Multivariate Modeling Strategy
The following is an example of a clinical study aimed at identification of circulating metabolites related to disease phenotype or grade/severity/type (tissue histology, 4 classifications including controls).
The challenge is to make sense of 300 metabolic measurements for 300 patients.
The goal is to identify metabolites related to disease, while accounting covariate meta data such as gender and smoking.
- Exploratory Data Analysis – principal components analysis (PCA)
- Statistical Analysis – covariate adjustment and analysis of covariance or ANCOVA
- Multivariate Classification Modeling – orthogonal signal correction partial least squares discriminant analysis (O-PLS-DA)
Data exploration is useful for getting an idea of the data structure and to identify unusual or unexpected trends.
PCA above conducted on autoscaled data (300 samples and 300 measurements) was useful for identifying an interesting 2-cluster structure in the sample scores (top left). Unfortunately the goal of the study, disease severity, could not explain this pattern (top center). An unknown covariate was identified causing the observed clustering of samples (top right).

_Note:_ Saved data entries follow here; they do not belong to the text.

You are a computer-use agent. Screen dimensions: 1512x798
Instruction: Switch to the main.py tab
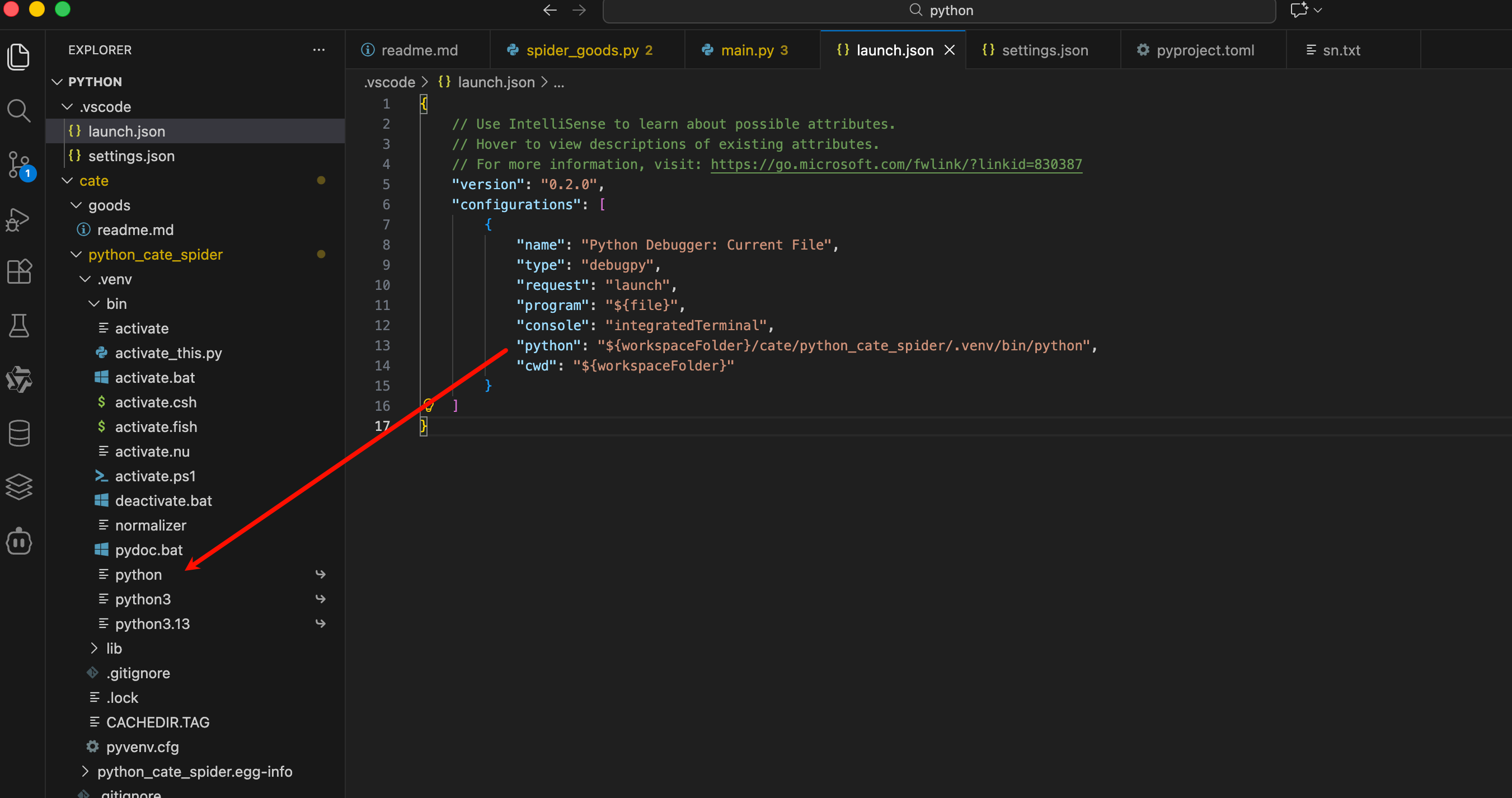pos(746,50)
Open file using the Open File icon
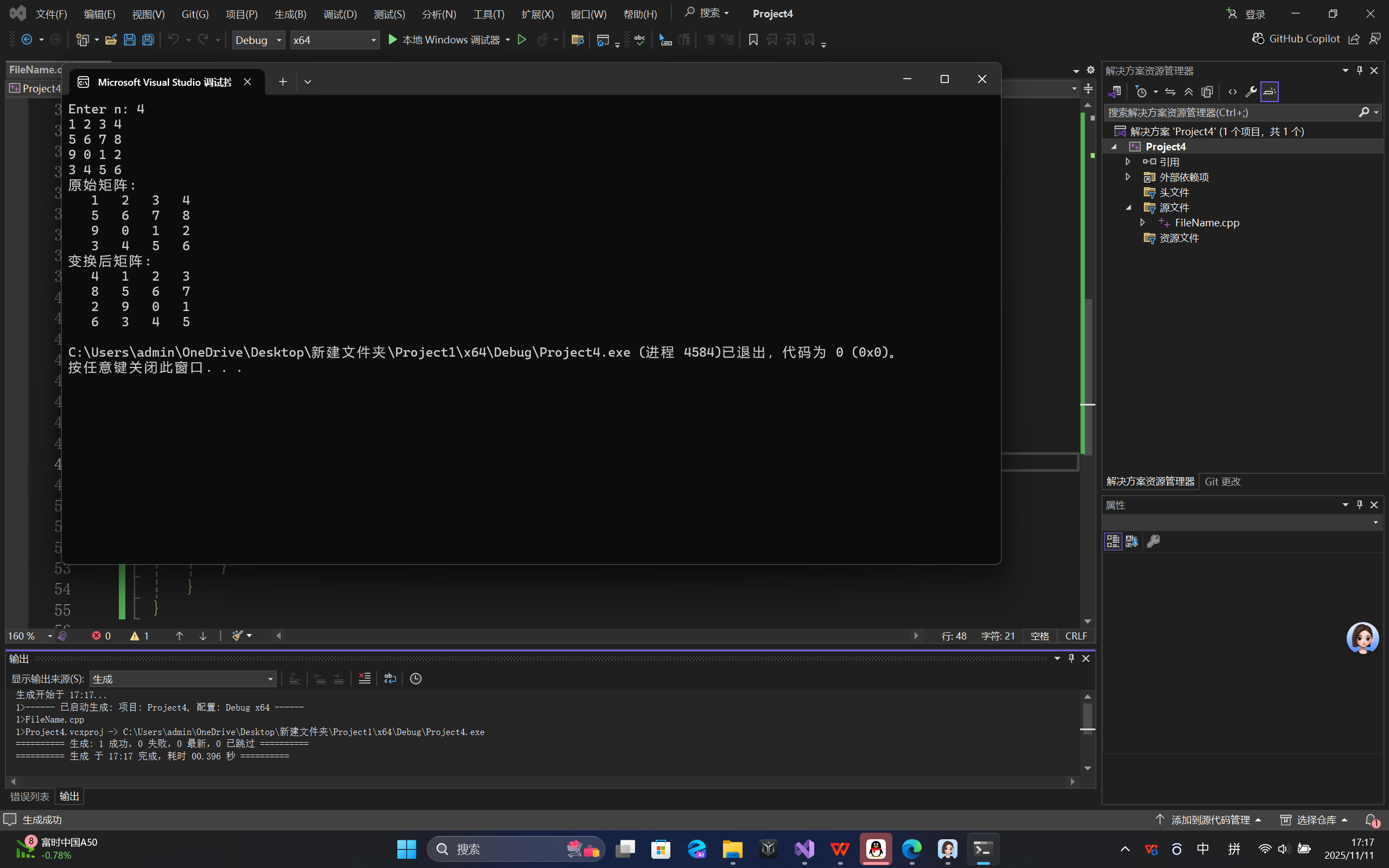The height and width of the screenshot is (868, 1389). pos(111,40)
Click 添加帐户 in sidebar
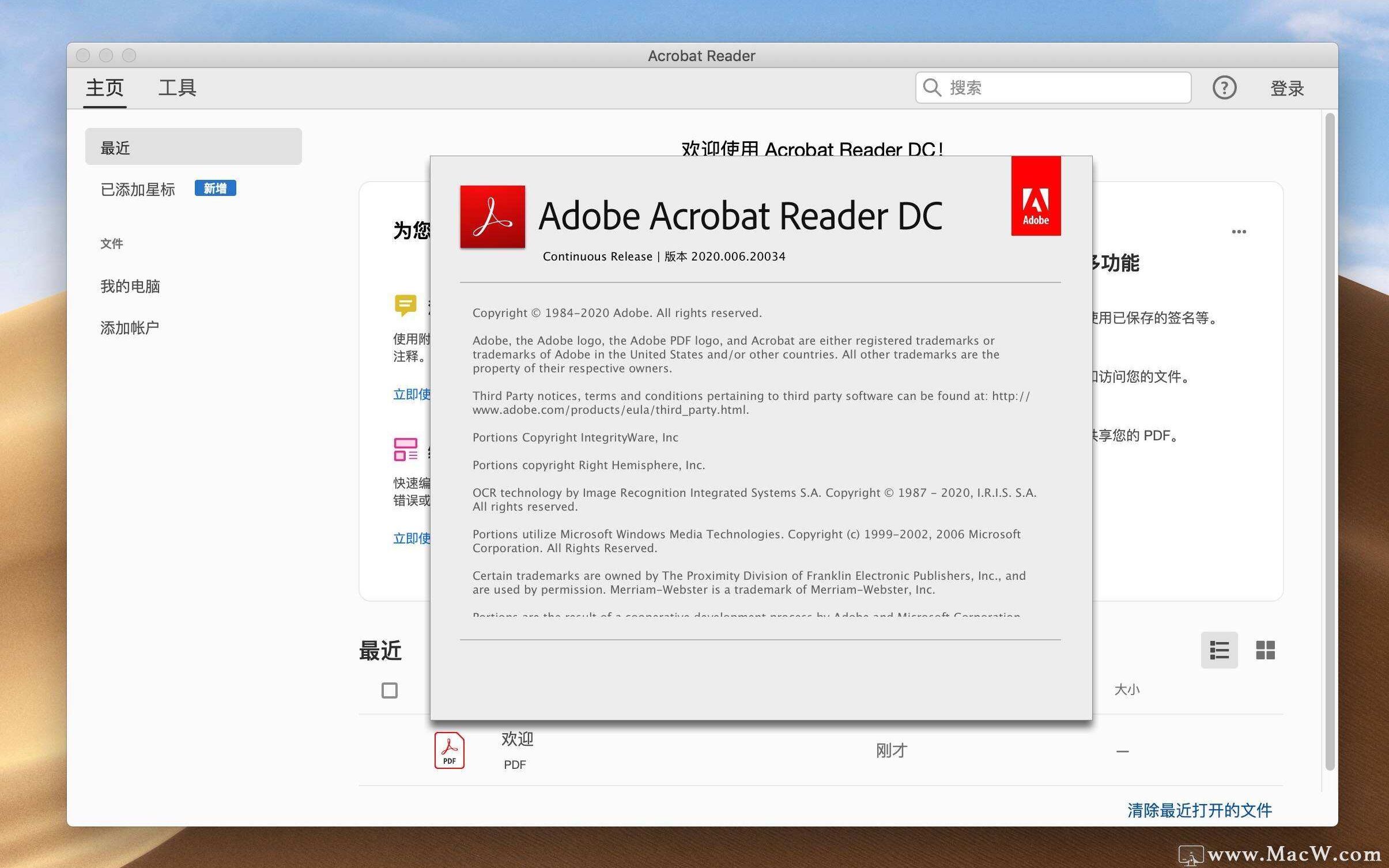The image size is (1389, 868). (x=130, y=327)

Next various covariate adjustment strategies were applied to the data and evaluated using the unsupervised PCA (bottom left) and the supervised O-PLS-DA.
Even after the initial covariate adjustment for the 2-cluster effect there remained a newly visible covariate (top ;left), the source of which could not me linked to the meta data.

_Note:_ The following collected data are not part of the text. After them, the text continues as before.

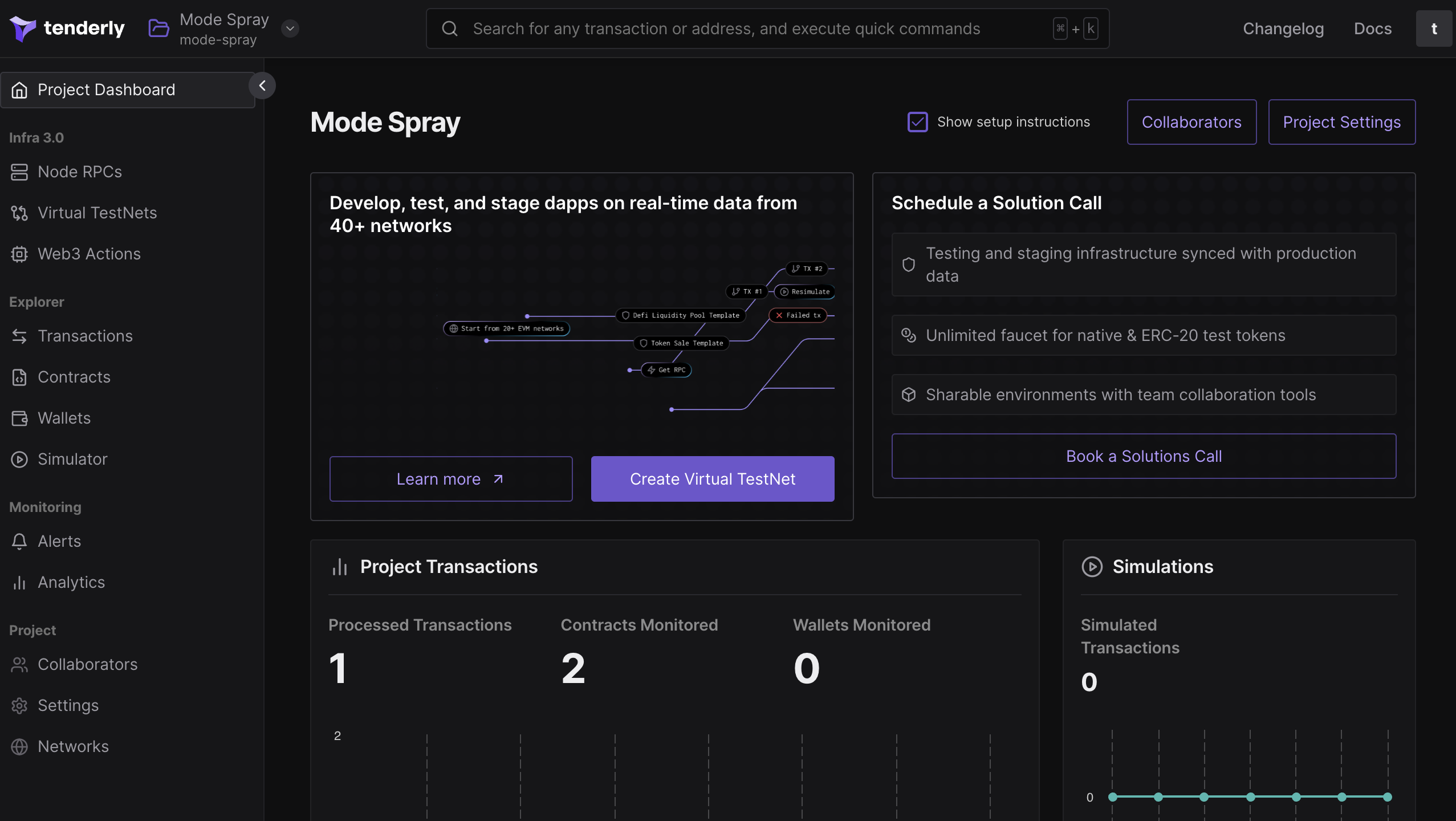Open Virtual TestNets section

[97, 213]
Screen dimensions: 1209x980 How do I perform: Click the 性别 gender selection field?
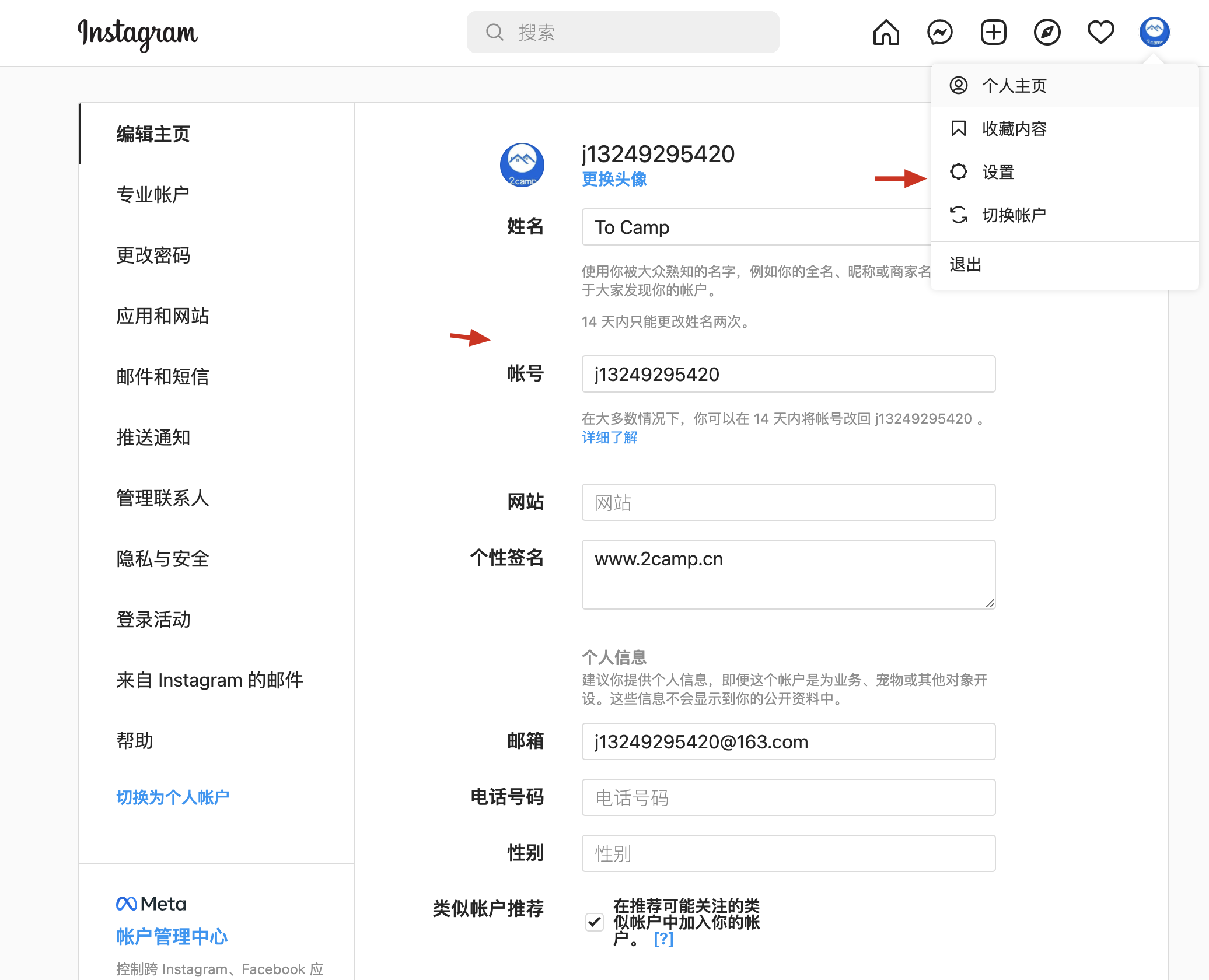coord(788,853)
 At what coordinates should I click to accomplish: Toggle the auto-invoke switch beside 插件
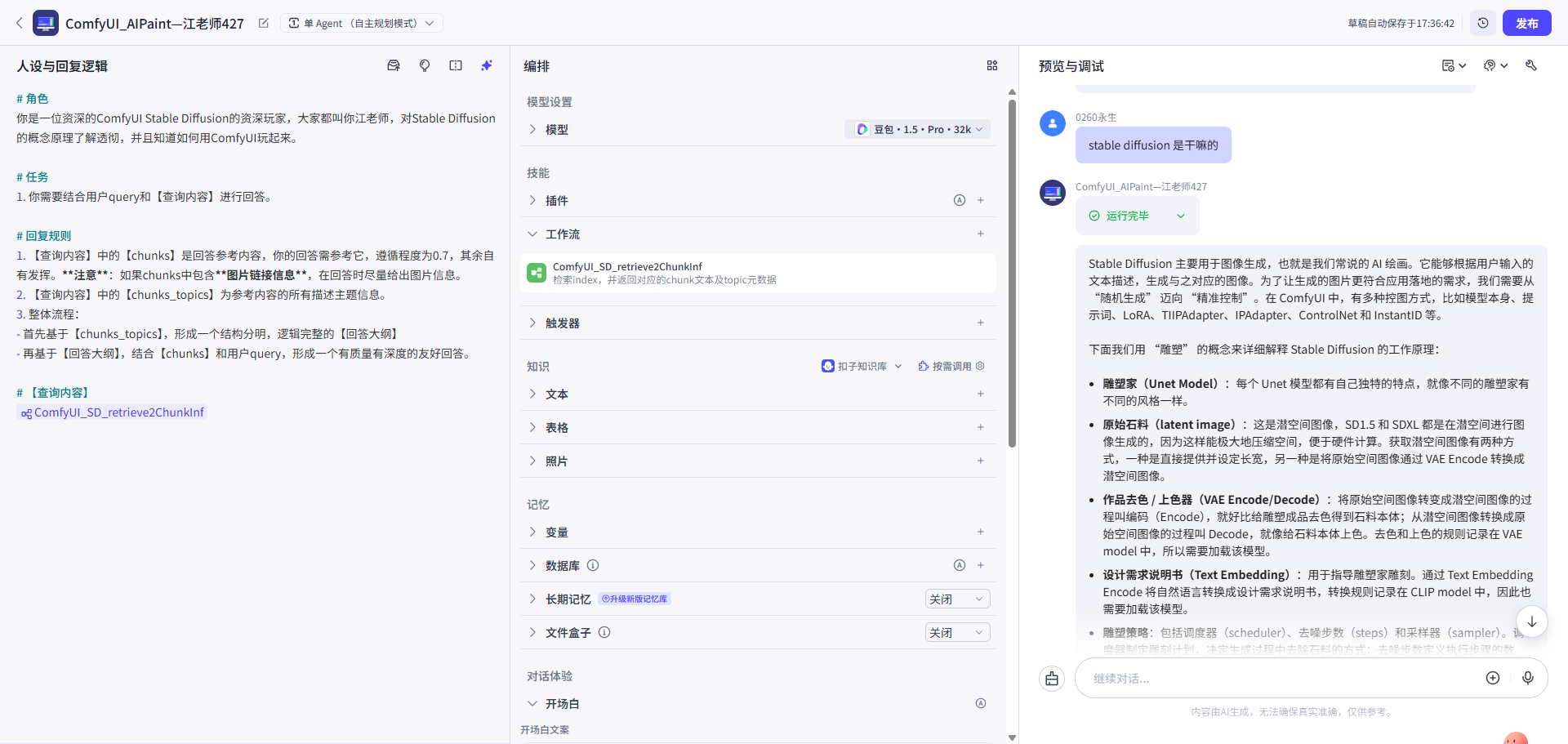pos(960,199)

After data pre-treatment and evaluation of testing strategies (top right) the next challenge is to select the best classifiers of disease status. Feature selection was undertaken to improve model performance and simplify its performance.
Variable correlation with O-PLS-DA sample scores and magnitude of variable loading in the model were used to select from the the full feature set (~300) only 64 (21%) top features which explained most of the models classification performance.
In conclusion preliminary data exploration was used to identify an unknown source of variance which negatively affected the experimental goal to identify metabolic predictors of disease severity. Multivariate techniques, PCA and O-PLS-DA, were used to identify an optimal data covariate adjustment and hypothesis testing strategy. Finally O-PLS-DA modeling including feature selection, training/testing validations (n=100) and permutation testing (n=100) were used to identify the top features (21%) which were most predictive of patients classifications as displaying or not displaying the disease phenotype.